LinuxPPC-Dev Archive on lore.kernel.org
 help / color / Atom feed
From: Christian Brauner <christian.brauner@ubuntu.com>
To: Aleksa Sarai <cyphar@cyphar.com>
Cc: linux-ia64@vger.kernel.org, linux-sh@vger.kernel.org,
	Peter Zijlstra <peterz@infradead.org>,
	Rasmus Villemoes <linux@rasmusvillemoes.dk>,
	Alexei Starovoitov <ast@kernel.org>,
	linux-kernel@vger.kernel.org, David Howells <dhowells@redhat.com>,
	linux-kselftest@vger.kernel.org, sparclinux@vger.kernel.org,
	Shuah Khan <shuah@kernel.org>,
	linux-arch@vger.kernel.org, linux-s390@vger.kernel.org,
	Tycho Andersen <tycho@tycho.ws>, Aleksa Sarai <asarai@suse.de>,
	Jiri Olsa <jolsa@redhat.com>,
	Alexander Shishkin <alexander.shishkin@linux.intel.com>,
	Ingo Molnar <mingo@redhat.com>,
	linux-arm-kernel@lists.infradead.org, linux-mips@vger.kernel.org,
	linux-xtensa@linux-xtensa.org, Kees Cook <keescook@chromium.org>,
	Arnd Bergmann <arnd@arndb.de>, Jann Horn <jannh@google.com>,
	linuxppc-dev@lists.ozlabs.org, linux-m68k@lists.linux-m68k.org,
	Al Viro <viro@zeniv.linux.org.uk>,
	Andy Lutomirski <luto@kernel.org>,
	Shuah Khan <skhan@linuxfoundation.org>,
	Namhyung Kim <namhyung@kernel.org>,
	David Drysdale <drysdale@google.com>,
	Christian Brauner <christian@brauner.io>,
	"J. Bruce Fields" <bfields@fieldses.org>,
	linux-parisc@vger.kernel.org, linux-api@vger.kernel.org,
	Chanho Min <chanho.min@lge.com>, Jeff Layton <jlayton@kernel.org>,
	Oleg Nesterov <oleg@redhat.com>,
	Eric Biederman <ebiederm@xmission.com>,
	linux-alpha@vger.kernel.org, linux-fsdevel@vger.kernel.org,
	Andrew Morton <akpm@linux-foundation.org>,
	Linus Torvalds <torvalds@linux-foundation.org>,
	containers@lists.linux-foundation.org
Subject: Re: [PATCH v12 01/12] lib: introduce copy_struct_{to,from}_user helpers
Date: Thu, 5 Sep 2019 12:45:08 +0200
Message-ID: <20190905104507.glbhzeke4p3cg3ti@wittgenstein> (raw)

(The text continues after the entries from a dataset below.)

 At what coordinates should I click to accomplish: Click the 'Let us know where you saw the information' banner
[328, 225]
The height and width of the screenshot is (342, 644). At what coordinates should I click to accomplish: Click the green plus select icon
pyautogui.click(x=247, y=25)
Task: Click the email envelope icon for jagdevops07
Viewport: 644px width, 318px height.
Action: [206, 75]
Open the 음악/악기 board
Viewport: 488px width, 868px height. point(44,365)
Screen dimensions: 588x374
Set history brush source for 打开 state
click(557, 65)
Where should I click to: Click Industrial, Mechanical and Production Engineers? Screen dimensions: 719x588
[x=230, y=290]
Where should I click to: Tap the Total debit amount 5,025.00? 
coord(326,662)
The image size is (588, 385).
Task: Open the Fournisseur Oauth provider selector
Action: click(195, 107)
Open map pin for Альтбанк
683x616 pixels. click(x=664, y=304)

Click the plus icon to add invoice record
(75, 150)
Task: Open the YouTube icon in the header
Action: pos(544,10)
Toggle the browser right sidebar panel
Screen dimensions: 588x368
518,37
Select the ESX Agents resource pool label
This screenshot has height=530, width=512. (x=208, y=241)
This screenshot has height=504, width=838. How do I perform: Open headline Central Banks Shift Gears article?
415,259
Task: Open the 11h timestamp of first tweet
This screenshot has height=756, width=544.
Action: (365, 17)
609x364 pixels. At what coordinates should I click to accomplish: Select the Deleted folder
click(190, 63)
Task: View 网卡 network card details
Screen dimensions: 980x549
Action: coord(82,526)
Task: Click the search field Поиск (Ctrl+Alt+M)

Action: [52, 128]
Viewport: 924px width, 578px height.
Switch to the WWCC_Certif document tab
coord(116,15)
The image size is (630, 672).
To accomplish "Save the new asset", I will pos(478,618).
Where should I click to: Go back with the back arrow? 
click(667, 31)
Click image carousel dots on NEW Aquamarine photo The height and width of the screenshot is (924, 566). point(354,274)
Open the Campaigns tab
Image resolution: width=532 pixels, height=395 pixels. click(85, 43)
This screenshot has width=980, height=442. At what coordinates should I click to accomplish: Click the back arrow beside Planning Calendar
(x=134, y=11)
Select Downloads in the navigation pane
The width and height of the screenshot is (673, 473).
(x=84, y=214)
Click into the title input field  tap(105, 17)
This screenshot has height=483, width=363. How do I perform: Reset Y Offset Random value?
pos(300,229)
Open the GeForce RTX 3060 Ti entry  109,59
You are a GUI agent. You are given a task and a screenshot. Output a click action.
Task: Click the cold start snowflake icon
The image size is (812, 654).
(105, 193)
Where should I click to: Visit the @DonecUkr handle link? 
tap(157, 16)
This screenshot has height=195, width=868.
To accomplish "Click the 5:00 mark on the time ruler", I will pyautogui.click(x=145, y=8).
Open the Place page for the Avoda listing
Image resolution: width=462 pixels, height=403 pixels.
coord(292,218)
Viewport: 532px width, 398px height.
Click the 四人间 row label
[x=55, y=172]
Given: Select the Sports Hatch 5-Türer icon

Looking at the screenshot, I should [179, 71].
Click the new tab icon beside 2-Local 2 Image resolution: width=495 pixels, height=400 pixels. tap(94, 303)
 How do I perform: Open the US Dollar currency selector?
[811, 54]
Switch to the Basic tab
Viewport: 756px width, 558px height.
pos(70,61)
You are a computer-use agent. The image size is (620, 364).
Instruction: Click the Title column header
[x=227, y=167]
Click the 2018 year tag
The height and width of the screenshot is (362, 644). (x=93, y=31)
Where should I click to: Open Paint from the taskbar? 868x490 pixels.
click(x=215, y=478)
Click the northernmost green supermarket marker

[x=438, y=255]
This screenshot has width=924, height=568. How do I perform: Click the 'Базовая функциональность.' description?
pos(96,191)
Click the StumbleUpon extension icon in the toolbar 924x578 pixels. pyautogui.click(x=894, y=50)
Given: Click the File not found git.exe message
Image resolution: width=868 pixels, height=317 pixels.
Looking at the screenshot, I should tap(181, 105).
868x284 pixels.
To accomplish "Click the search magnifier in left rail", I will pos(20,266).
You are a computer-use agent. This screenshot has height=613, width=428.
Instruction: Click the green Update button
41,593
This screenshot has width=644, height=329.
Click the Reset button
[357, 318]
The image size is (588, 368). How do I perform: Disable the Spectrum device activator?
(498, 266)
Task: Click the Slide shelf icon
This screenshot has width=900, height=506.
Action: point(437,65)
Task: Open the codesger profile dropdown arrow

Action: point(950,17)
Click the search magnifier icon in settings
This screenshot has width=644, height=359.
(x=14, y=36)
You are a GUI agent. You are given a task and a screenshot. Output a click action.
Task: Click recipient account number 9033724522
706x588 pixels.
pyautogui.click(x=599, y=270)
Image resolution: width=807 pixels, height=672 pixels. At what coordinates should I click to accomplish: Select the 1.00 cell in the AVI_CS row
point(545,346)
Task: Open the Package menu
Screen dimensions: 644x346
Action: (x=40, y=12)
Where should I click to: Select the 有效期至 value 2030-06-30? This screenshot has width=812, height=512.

In-Reply-To: <20190905095026.gjemg2gqua2vufxb@yavin.dot.cyphar.com>

On Thu, Sep 05, 2019 at 07:50:26PM +1000, Aleksa Sarai wrote:
> On 2019-09-05, Rasmus Villemoes <linux@rasmusvillemoes.dk> wrote:
> > On 04/09/2019 22.19, Aleksa Sarai wrote:
> > > A common pattern for syscall extensions is increasing the size of a
> > > struct passed from userspace, such that the zero-value of the new fields
> > > result in the old kernel behaviour (allowing for a mix of userspace and
> > > kernel vintages to operate on one another in most cases). This is done
> > > in both directions -- hence two helpers -- though it's more common to
> > > have to copy user space structs into kernel space.
> > > 
> > > Previously there was no common lib/ function that implemented
> > > the necessary extension-checking semantics (and different syscalls
> > > implemented them slightly differently or incompletely[1]). A future
> > > patch replaces all of the common uses of this pattern to use the new
> > > copy_struct_{to,from}_user() helpers.
> > > 
> > > [1]: For instance {sched_setattr,perf_event_open,clone3}(2) all do do
> > >      similar checks to copy_struct_from_user() while rt_sigprocmask(2)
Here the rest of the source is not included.